Re: THEORY: final features, moras, and roots [was: it's what I do]
From: | <togonakamane@...> |
Date: | Thursday, October 19, 2000, 11:53 |
In a message dated 10/4/00 8:00:08 PM Eastern Daylight Time,
jeffsjones@EARTHLINK.NET writes:
> Then, when the Japanese developed characters for pronunciation
> (I always forget which is hiragana and which is katakana!)
kanji: pictographic characters, each of which has a meaning or meanings.
Various meanings may have seperate sounds, AND even one meaning may have both
a Japanese and a Chinese (kun and on, I think respectively) pronunciation,
depending if it's in a compound.
hiragana: syllabic characters, used for native words and for grammatical
affixes on words written in kanji. When hiragana are written small beside or
above kanji to mark pronunciation, they are called (I think) rubii or
okurigana (I might be wrong; okurigana may refer to hiragana used in affixes).

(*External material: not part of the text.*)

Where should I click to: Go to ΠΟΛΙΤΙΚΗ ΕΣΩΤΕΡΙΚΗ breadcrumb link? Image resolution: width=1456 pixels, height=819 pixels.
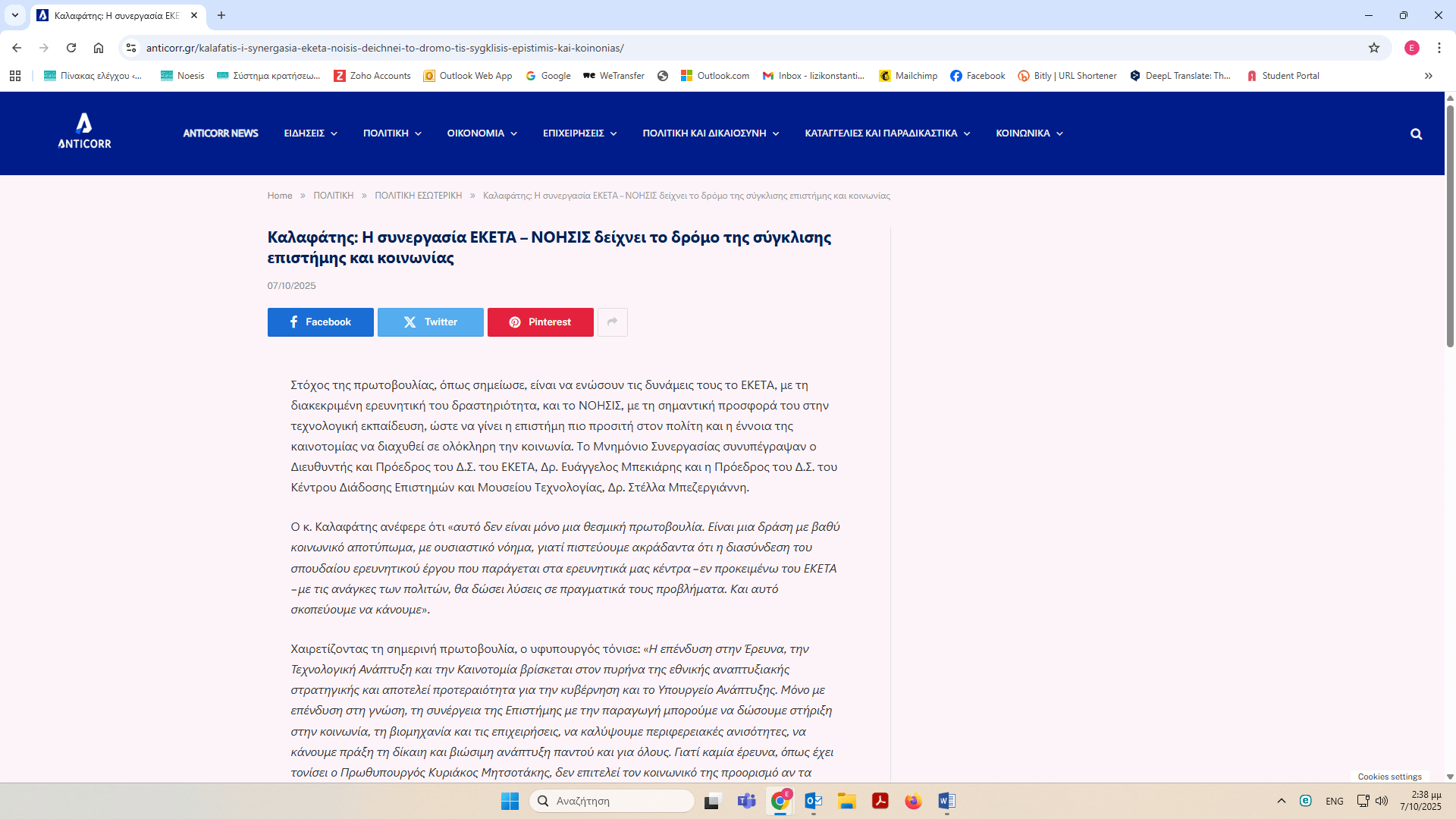pos(418,196)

katakana: syllabic characters that match basically one for one to the
hiragana, although some characters have recently been added (for things like
"che" that the hiragana can't reproduce). Katakana are used for borrowed
words (The words "iced tea", "aisu tii", are written in katakana, for
example), or the way we use italics for emphasis. Katakana are much more
angular than the curved hiragana, and rather than using the vowel character
for the second half of long vowels, a horizontal line is used.
I'm afraid I don't know what the roots in the words mean, aside from the fact
that "kana" in general covers all the syllabic characters, from both sets
(and I suspect "kana" is related to "kanji").